Anoushka Joglekar grew up in Pune, India, a metropolis with rich historical and cultural roots dating back several centuries. Joglekar came to the United States to pursue her undergraduate studies at the Ohio State University and joined the Tri-I Computational Biology and Medicine (Tri-I CBM) in 2017. Part of WCGS’s appeal was the direct access to some of the greatest research labs in the country. “I had the freedom to choose the focus of my research and I appreciate the highly collaborative environment of shared intellectual and physical resources,” Joglekar says. “And being able to live in NYC is a bonus.”
In the second year of her PhD training, Joglekar joined the Hagen Tilgner Lab in the neurogenetics department where they focus on alternative splicing and develop technology to investigate isoforms at a single cell level. “Alternative splicing is the process by which the same pre-mRNA molecule can be modified to produce multiple mRNA transcripts which are similar in structure,” explains Joglekar. “We refer to these protein precursors as mRNA isoforms because they come from the same gene, but encode distinct protein isoforms.”
scisorseqr: a method to quantify differential isoform expression changes between any two conditions.
A few years ago, the Tilgner lab developed a technique where they could get the full-length transcript information from single cells. However, there were no existing methods for quantifying the differences in transcript usage, Joglekar clarifies, at least none that were efficient. Joglekar’s dissertation research focuses on developing computational tools to analyze data generated from the technology. A Harvey Lecture series that she attended caught her attention and inspired her research topic. “Dr. Adrian Krainer described a true bench-to-bedside story of developing the first antisense oligonucleotide therapy to treat Spino Muscular Atrophy, a lethal splicing-mediated disease,” says Joglekar. “The degree to which splicing is overlooked in the field of transcriptomics, especially in ‘genome-wide’ studies really struck me then.” The underappreciation in the field was not willful, but limited by technology. Joglekar remains enthusiastic and hopeful – “I started working on it as the tide was turning. There was an explosion in the field of single-cell transcriptomics which allows one to get signals from individual cells as opposed to an averaged-out bulk signal,” she says of her research. “This almost fortuitous timing of the technology development allowed us to ask the questions we were most interested in: do individual cells expressing the same genes also express the same isoforms?”
Recently, Joglekar’s work has resulted in a first author paper in Nature Communications entitled “A Spatially Resolved Brain Region- and Cell Type-specific Isoform Atlas of the Postnatal Mouse Brain.” In this study, the lab develops a method to measure differential splicing differences and apply it to two brain regions at a developmental time point. The findings show there are cases where the micro-environment can influence the splicing profile of the same cell-type in two different regions, indicating that splicing patterns are not just cell-type mediated, but are also brain-region mediated. “We take it a step further to show that this spatial separation is an important consideration by applying our methods to newer techniques that allow for the spatial encoding of transcripts,” Joglekar says, “additionally, isoforms have more information than gene counts and there is a spatial component to isoform expression that should not be ignored.” Furthermore, the discovery illustrates these techniques can be applied to study neurodegenerative diseases to holistically enquire about the role that individual cell types play in wreaking havoc in specific brain regions.

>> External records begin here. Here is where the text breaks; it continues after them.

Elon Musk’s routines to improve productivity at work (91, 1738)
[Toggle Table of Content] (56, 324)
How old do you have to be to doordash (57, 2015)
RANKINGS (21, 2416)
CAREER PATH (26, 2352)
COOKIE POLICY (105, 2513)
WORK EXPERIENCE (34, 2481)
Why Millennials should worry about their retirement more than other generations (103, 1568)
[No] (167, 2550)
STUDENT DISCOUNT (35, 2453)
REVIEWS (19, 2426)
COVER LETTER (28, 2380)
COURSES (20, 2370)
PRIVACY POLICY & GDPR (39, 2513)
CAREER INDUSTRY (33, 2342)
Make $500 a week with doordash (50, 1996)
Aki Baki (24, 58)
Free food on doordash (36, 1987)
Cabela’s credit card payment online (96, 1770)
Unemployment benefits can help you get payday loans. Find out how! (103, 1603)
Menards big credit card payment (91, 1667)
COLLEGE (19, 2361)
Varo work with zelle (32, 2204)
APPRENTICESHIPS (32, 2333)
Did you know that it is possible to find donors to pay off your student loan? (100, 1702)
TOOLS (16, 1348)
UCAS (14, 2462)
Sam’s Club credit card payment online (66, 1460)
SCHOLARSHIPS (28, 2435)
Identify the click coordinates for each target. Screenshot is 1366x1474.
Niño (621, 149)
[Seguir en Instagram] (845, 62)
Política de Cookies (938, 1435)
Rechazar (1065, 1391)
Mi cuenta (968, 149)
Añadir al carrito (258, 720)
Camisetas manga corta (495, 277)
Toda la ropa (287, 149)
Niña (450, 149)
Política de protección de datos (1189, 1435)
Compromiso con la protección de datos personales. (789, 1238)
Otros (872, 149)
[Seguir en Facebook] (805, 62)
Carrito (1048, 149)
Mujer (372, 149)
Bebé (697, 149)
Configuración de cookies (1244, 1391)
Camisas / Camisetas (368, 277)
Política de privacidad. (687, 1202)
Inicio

Long read sequencing on spatial transcriptomics technology allows for the spatial mapping of isoform expression. The developmental switch of Snap25 isoforms is seen as a gradient of isoform expression and is not uniform across all brain regions.
Joglekar’s research seeks to provide resources to biologists to query the splicing signatures of their genes of interest at different points in developmental time and space, such as the brain regions. In the long term, she hopes their approach will be the norm rather than the exception. “There is so much information right under our noses that can help fine-tune therapeutic targets,” says Joglekar. “I believe science is a team effort and there’s no point wasting resources and reinventing the wheel, which is also why we’ve developed and made our computational tool available for people to use to analyze their data.”
At WCGS, Joglekar is an active member in the Safe Space and Open Dialogue group of the Social Justice and Anti-Racism Task Force (SJAR). Joglekar used to think her voice and opinions did not matter since she does not identify within the historic norms of underrepresented minority groups. “In hindsight it’s a little silly,” she says. “However, for the past few years, I saw rising levels of injustice and silent compliance. I wanted to keep having important conversations with people who were not aware of the culture of toxicity and intolerance they had implicitly embraced.” Joglekar also believes that misunderstandings often arise from a lack of communication, and says “I want to be able to open the doors to frank dialogue as opposed to echo chambers of myopic perspectives.”
As for her plans after graduation, Joglekar says she is leaving her options open. “The immediacy of impact in industrial research is just as appealing as the freedom of pursuit in academia, so I’m going to hold off on making the decision for a bit longer.” Pre-pandemic, Joglekar used to do aerial arts, brunched with friends, and went to shows. Over the past year, she has reconnected with her passion for books, watching TV shows and spending time in the kitchen exploring different recipes.